Data to process:
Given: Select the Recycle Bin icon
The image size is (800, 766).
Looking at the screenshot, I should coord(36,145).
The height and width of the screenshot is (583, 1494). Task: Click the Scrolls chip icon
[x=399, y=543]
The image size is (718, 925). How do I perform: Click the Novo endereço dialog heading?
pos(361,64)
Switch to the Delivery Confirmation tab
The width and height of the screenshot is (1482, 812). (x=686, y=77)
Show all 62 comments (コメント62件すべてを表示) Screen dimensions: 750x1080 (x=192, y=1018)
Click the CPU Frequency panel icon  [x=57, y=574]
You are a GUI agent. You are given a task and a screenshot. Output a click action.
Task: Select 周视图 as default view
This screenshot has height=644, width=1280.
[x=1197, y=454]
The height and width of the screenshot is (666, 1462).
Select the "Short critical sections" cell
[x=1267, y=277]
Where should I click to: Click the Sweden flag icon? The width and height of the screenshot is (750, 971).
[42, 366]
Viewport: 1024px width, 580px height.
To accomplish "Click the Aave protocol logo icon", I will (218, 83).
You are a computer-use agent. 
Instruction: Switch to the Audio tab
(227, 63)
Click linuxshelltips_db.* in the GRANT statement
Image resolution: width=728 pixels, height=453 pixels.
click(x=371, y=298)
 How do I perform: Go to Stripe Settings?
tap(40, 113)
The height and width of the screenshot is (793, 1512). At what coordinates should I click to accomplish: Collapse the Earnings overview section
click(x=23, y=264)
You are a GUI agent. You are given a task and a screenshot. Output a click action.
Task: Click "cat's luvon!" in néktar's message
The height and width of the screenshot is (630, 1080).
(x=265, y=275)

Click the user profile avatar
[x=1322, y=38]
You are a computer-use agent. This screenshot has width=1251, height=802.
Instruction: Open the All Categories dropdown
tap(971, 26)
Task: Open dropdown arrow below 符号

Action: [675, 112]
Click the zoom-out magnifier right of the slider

Problem to solve: With no line skipped, copy the entries exactly as written.

Result:
Given: Select the Recycle Bin icon
The image size is (800, 766).
Looking at the screenshot, I should coord(36,145).
The height and width of the screenshot is (583, 1494). Task: Click the Scrolls chip icon
[x=399, y=543]
The image size is (718, 925). How do I perform: Click the Novo endereço dialog heading?
pos(361,64)
Switch to the Delivery Confirmation tab
The width and height of the screenshot is (1482, 812). (x=686, y=77)
Show all 62 comments (コメント62件すべてを表示) Screen dimensions: 750x1080 (x=192, y=1018)
Click the CPU Frequency panel icon  [x=57, y=574]
You are a GUI agent. You are given a task and a screenshot. Output a click action.
Task: Select 周视图 as default view
This screenshot has height=644, width=1280.
[x=1197, y=454]
The height and width of the screenshot is (666, 1462).
Select the "Short critical sections" cell
[x=1267, y=277]
Where should I click to: Click the Sweden flag icon? The width and height of the screenshot is (750, 971).
[42, 366]
Viewport: 1024px width, 580px height.
To accomplish "Click the Aave protocol logo icon", I will (218, 83).
You are a computer-use agent. 
Instruction: Switch to the Audio tab
(227, 63)
Click linuxshelltips_db.* in the GRANT statement
Image resolution: width=728 pixels, height=453 pixels.
click(x=371, y=298)
 How do I perform: Go to Stripe Settings?
tap(40, 113)
The height and width of the screenshot is (793, 1512). At what coordinates should I click to accomplish: Collapse the Earnings overview section
click(x=23, y=264)
You are a GUI agent. You are given a task and a screenshot. Output a click action.
Task: Click "cat's luvon!" in néktar's message
The height and width of the screenshot is (630, 1080).
(x=265, y=275)

Click the user profile avatar
[x=1322, y=38]
You are a computer-use agent. This screenshot has width=1251, height=802.
Instruction: Open the All Categories dropdown
tap(971, 26)
Task: Open dropdown arrow below 符号

Action: [675, 112]
Click the zoom-out magnifier right of the slider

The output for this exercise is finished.